BEGIN Passage shown
Hollande has said that he intends to renegotiate the pact concerning budgetary discipline to include other measures that can stimulate the economy and employment, and has stated that "there will be a change in the direction of European policy."

He also said that if he won the second round in the [French] elections "I will renegotiate the treaty, Merkel knows this and if I am elected my first visit will be to Germany to inform Germany of the will of the French people for a different Europe."

Merkel in turn said that she is preparing a "growth agenda" for Europe and that she is willing to grant a larger role to the European Investment Bank in the measures to be taken to overcome the crisis.

The reasons for Merkel’s position are obvious, as the European situation has come to a point in which there is a real fear of a split between the European countries of the north and the south, as the European Parliament’s President Martin Schultz declared.  Schultz is a German Social Democrat.

Schultz does not trust the US economic and financial bodies, and noted that if this split were to happen "the European Union and the Euro zone could collapse" he advocates common solutions.

The evidence that the policies of Merkel and Sarkozy have failed is clear, as was strongly expressed in the May day celebrations.

In Italy it has already been pointed out that the country now has three times as many shacks and mobile homes as it did three years ago.  In 2001 there were 23,336 families living in these conditions.  Now there are 71,101.

Suicides have increased in Italy and women whose husbands have committed suicide have formed a group called "widows in white", who agreed to march on labour day.

But there are protests all over Europe because wages are low and unemployment has increased with the application of the policies of austerity,  policies employed by the extreme right to gain supporters.

At the same time, the German Chancellor is looking for a way to achieve what some analysts have called "a subtle change of tone" for her proposals, considering the change of government in France, but which could also reach her own country and indeed herself.

From Mitterrand to Hollande

The French Socialist Party was in office only once, when François Mitterrand was elected President in 1981 and reelected in 1988, finishing his two mandates in 1995.  He was the fourth President of the Fifth Republic and François Hollande, who was campaign manager for Mitterrand, will be the second Socialist president and it is believed that his victory can influence the political affairs of other European countries.
END Passage shown
BEGIN Entries provided
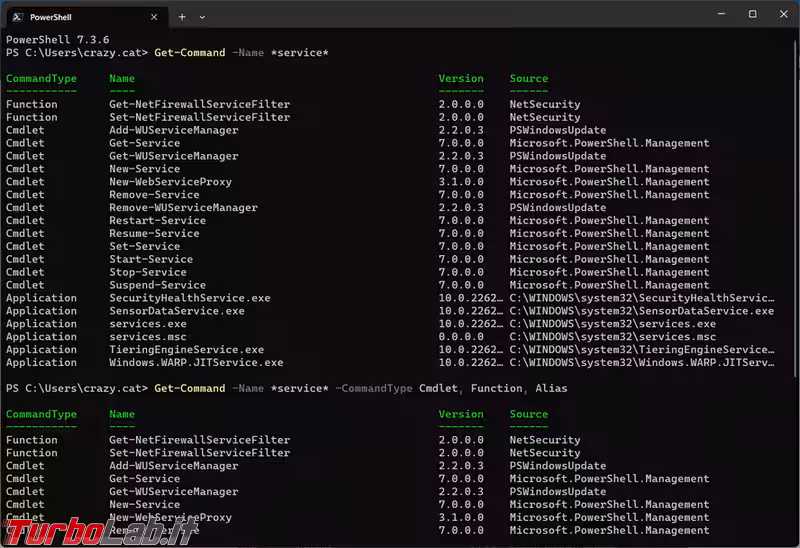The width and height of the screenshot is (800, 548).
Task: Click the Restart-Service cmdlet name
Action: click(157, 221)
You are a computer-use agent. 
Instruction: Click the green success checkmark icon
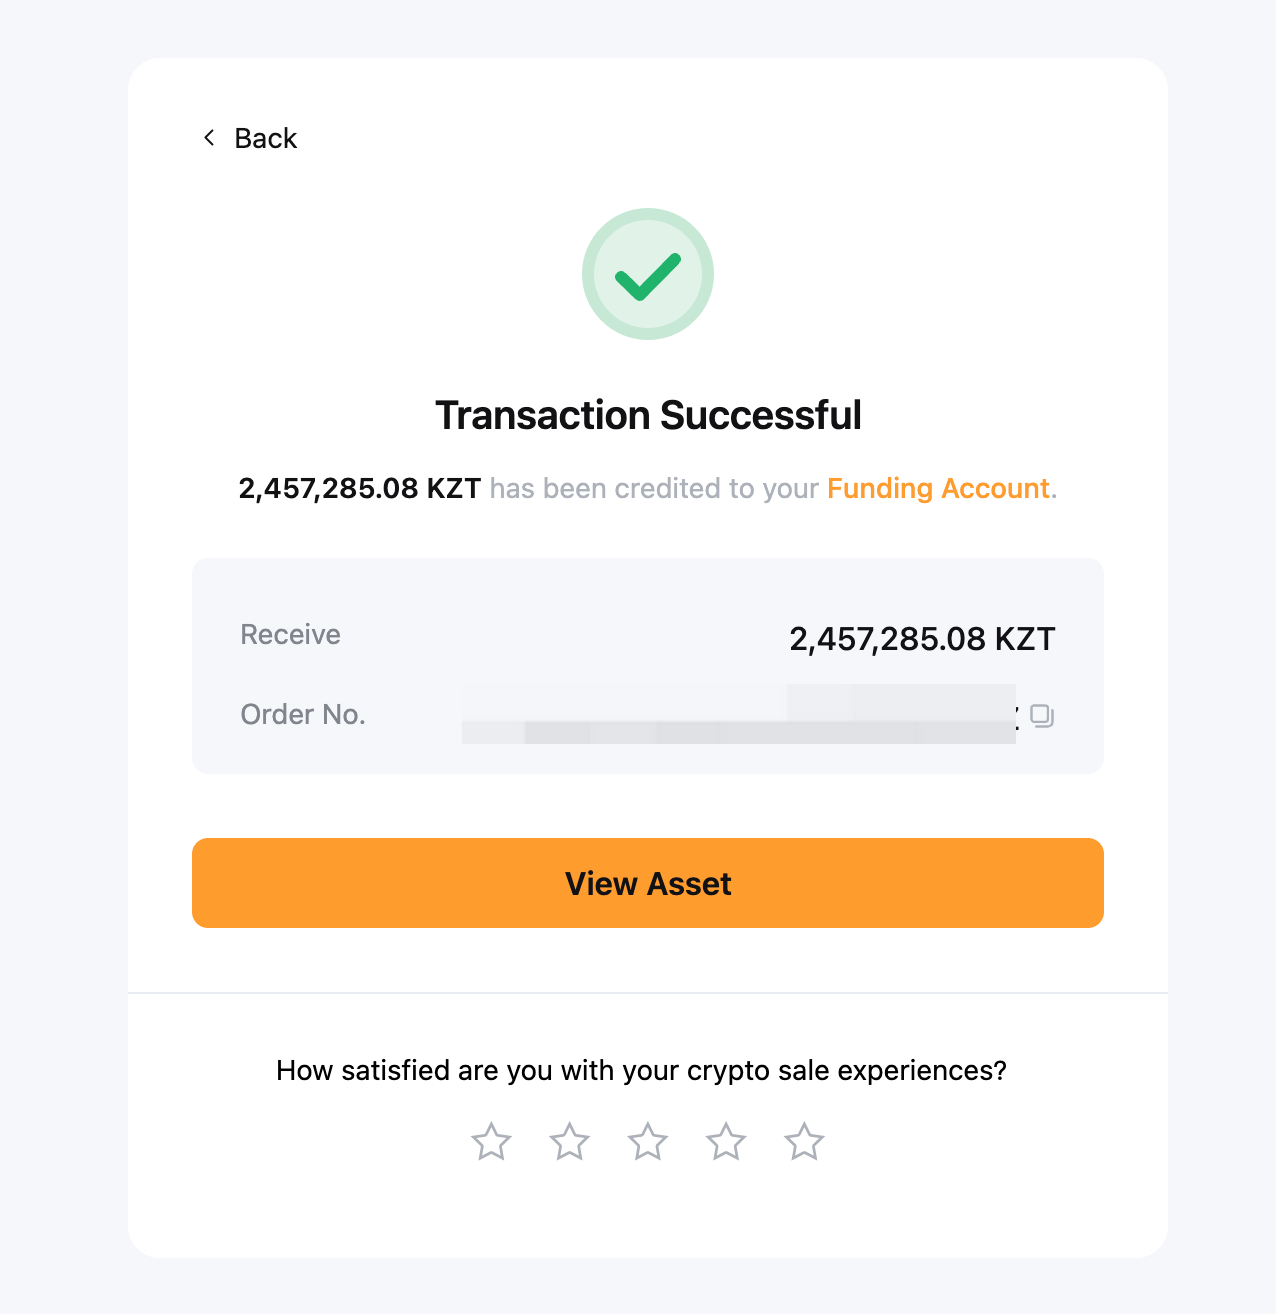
END Entries provided
**Your assignment**
According to the passage on Hollande and European austerity, how many families in Italy lived in shacks and mobile homes in 2001? The rows are separate material and are unrelated to the text.

**Result**
23,336 families.